Vous l’aurez compris, nous avons beaucoup échangé –je préfère dire « échangé » que « débattu »- sur cette question de l’identité de l’adaptateur-dialoguiste lequel est pour moi, avant toute autre définition, un auteur. C’est à dire un artiste. Un de ceux, comme je le rappelais l’année dernière, « qui sont au début de toute chose et qui savent tenir un crayon ». Et nous avons fini par convenir cette année qu’une adaptation réduite à la plus plate expression d’une traduction mot à mot, c’est aussi triste qu’un oiseau qu’on empêcherait de voler ou qu’un crayon avec lequel on n’aurait pas le droit de dessiner. Nous avons convenu que pour nous tenir éveillés et enchantés devant notre fenêtre magique, il nous fallait du style, de l’audace, de l’invention, de l’image dans les mots comme nous avons parfois du silence dans l’image. Et puis de l’intelligence.

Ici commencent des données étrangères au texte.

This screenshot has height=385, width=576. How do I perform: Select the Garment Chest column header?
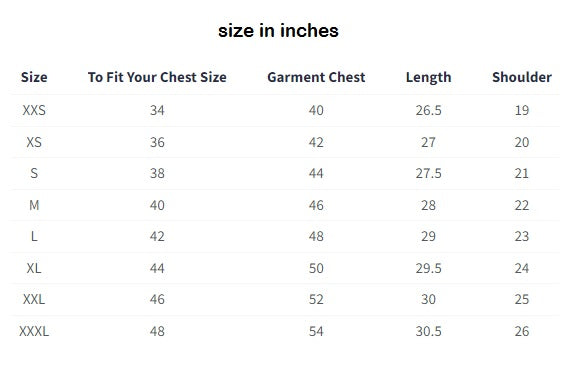[316, 77]
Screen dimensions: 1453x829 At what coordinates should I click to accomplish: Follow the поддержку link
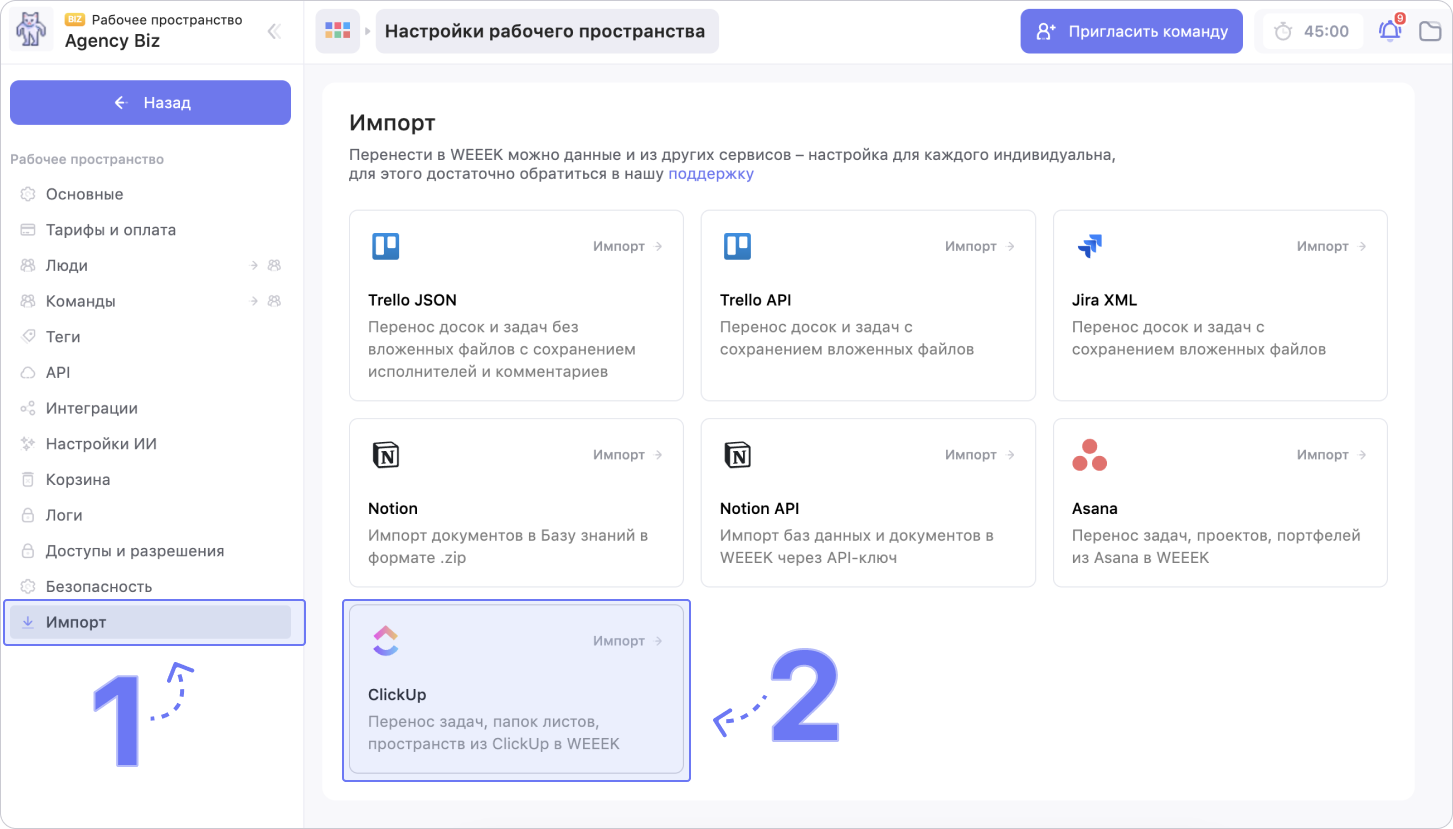click(711, 174)
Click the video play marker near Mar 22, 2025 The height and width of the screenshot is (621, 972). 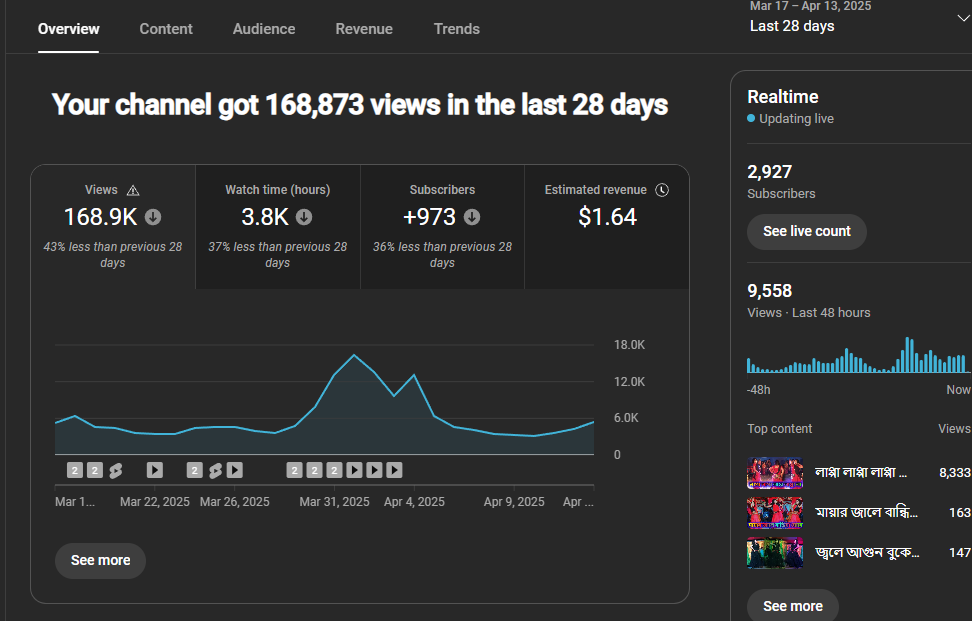(155, 470)

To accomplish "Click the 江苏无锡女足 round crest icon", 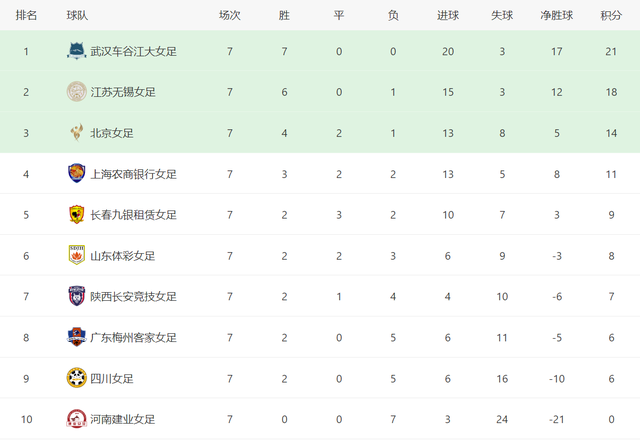I will [76, 91].
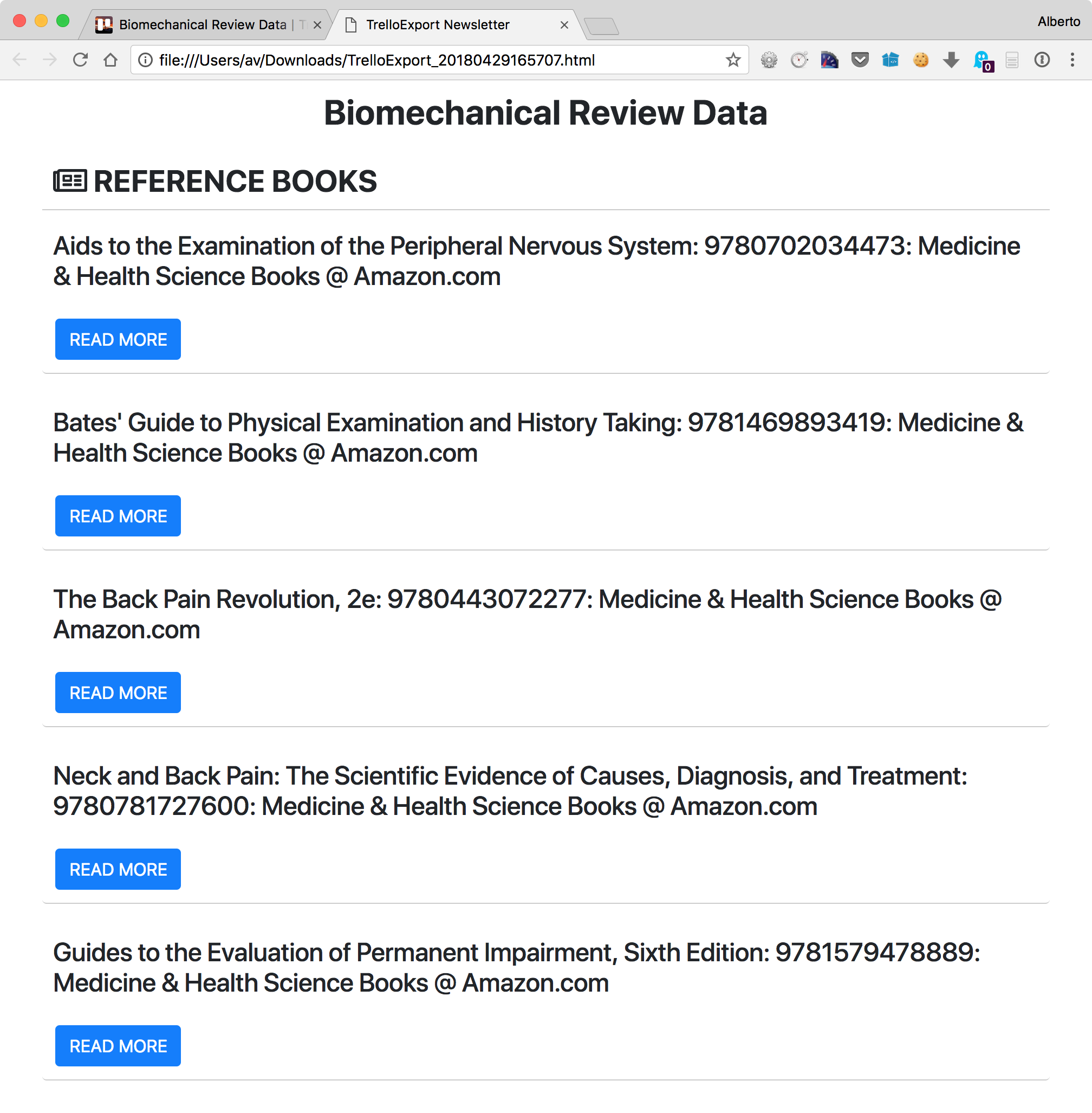Reload the current page
1092x1113 pixels.
tap(80, 60)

Du coup, j’ai vérifié dans le Larousse la définition de l’intelligence. Encore une preuve que les mots ne cessent de nous faire des clins d’œil ! « Aptitude d’un être humain à s’adapter, à choisir des moyens d’action en fonction des circonstances »…
Ce prix est important parce qu’il pointe un projecteur sur un groupuscule d’individus- nous tous ici réunis- qui s’occupent de la langue française. Et c’est bien elle, je crois, qui doit rester le centre de nos préoccupations. L’espace qui sépare deux langues est tantôt ténu, tantôt vertigineux. A l’intérieur de cet espace mouvant, l’adaptateur-dialoguiste a de graves problèmes de fidélité… Problèmes matérialisés par l’éternelle question : « Est-ce bien ce qu’il dit ? » Ne faudrait-il pas oser pousser le doute plus loin : « Si l’auteur du film, à l’origine, avait écrit son dialogue en français, est-ce bien ce qu’il aurait écrit ? » A quoi s’ajoute une autre question : un film en version originale étant toujours par définition rigoureusement synchrone avec lui-même, est-ce bien lui être fidèle qu’écrire des mots rigoureusement traduits mais qui n’entrent pas dans les bouches ? …
Chers adaptateurs/adaptatrices dialoguistes, nous avons mesuré à quel point l’infidélité ne vous est pas légère et c’est tout à votre honneur. C’est aussi ce qui nous permet de vous dire que vous avez de très belles infidélités et que nous comptons sur vous pour continuer sur ce chemin et pour continuer de défendre la liberté d’écrire en français. Parce que, ne l’oubliez pas : ceux qui savent tenir un crayon, c’est vous.